ENTRIES
-----

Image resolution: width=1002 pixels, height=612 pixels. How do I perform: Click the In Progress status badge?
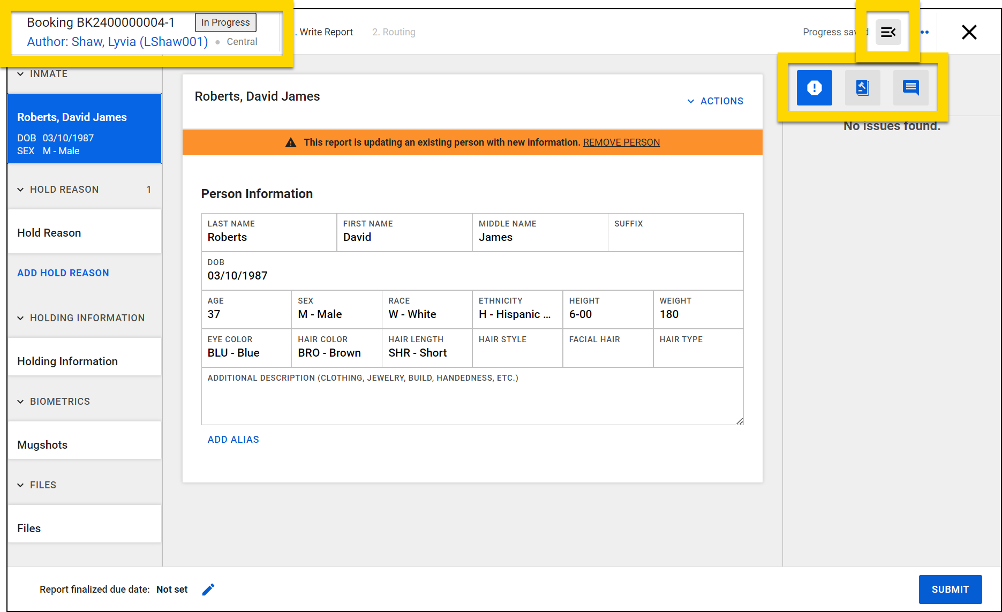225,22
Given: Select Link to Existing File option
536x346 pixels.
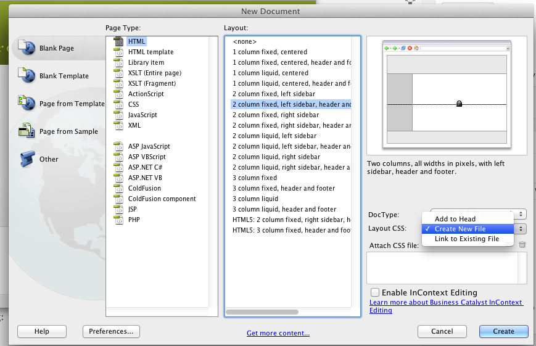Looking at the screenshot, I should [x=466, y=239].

-----

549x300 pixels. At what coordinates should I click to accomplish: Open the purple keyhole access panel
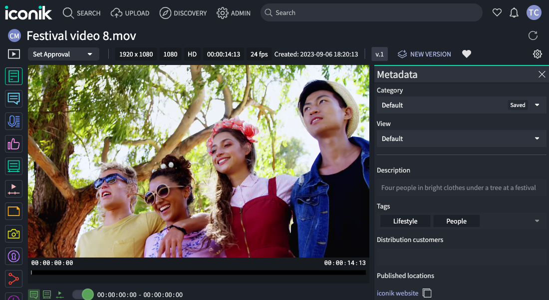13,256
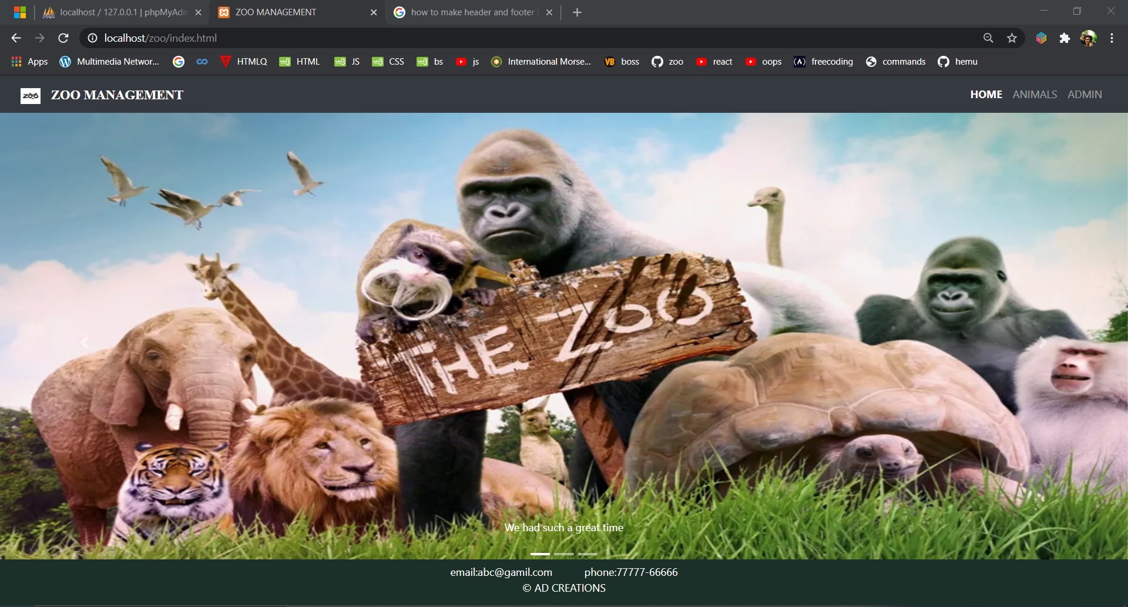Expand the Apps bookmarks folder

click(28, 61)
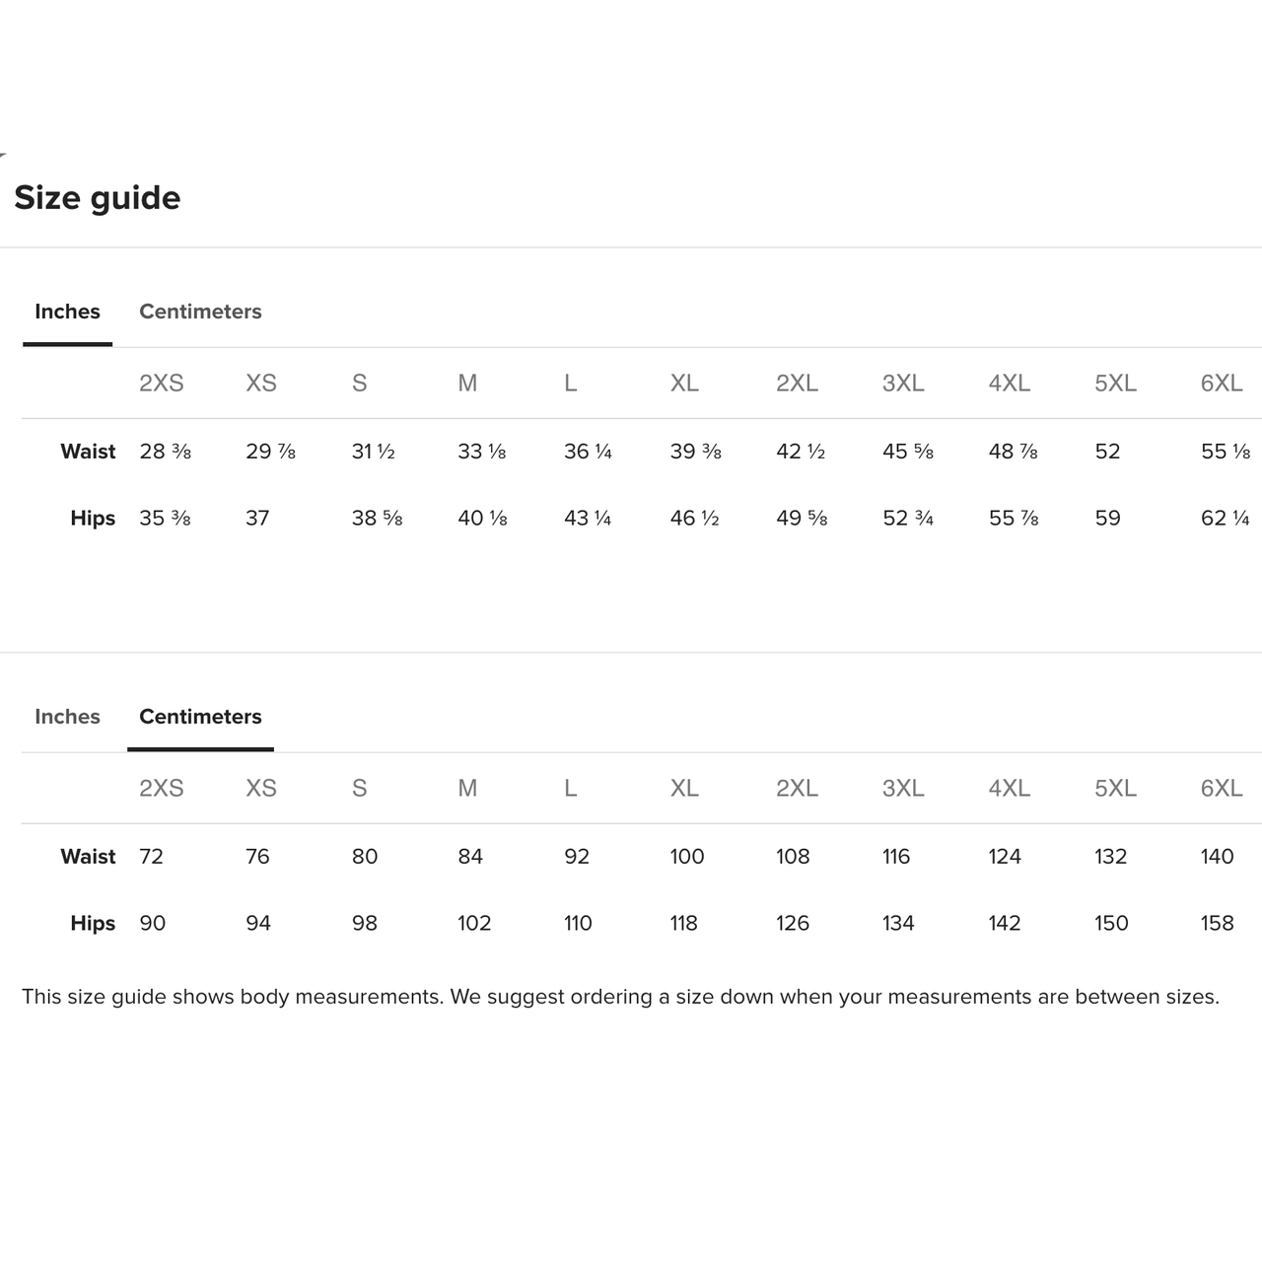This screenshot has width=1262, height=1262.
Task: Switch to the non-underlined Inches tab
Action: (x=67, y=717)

-----

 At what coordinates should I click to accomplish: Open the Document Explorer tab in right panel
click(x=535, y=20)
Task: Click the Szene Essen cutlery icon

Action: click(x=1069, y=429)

-----

TASK REQUIREMENTS
Convert the stretch from the line containing "in right panel" through the line containing "Action: click(x=1069, y=429)" into a Markdown table with columns Row and Line, one numbered row per line, omitting blank lines.

ANSWER FOR THE TASK
| Row | Line |
|---|---|
| 1 |  At what coordinates should I click to accomplish: Open the Document Explorer tab in right panel |
| 2 | click(x=535, y=20) |
| 3 | Task: Click the Szene Essen cutlery icon |
| 4 | Action: click(x=1069, y=429) |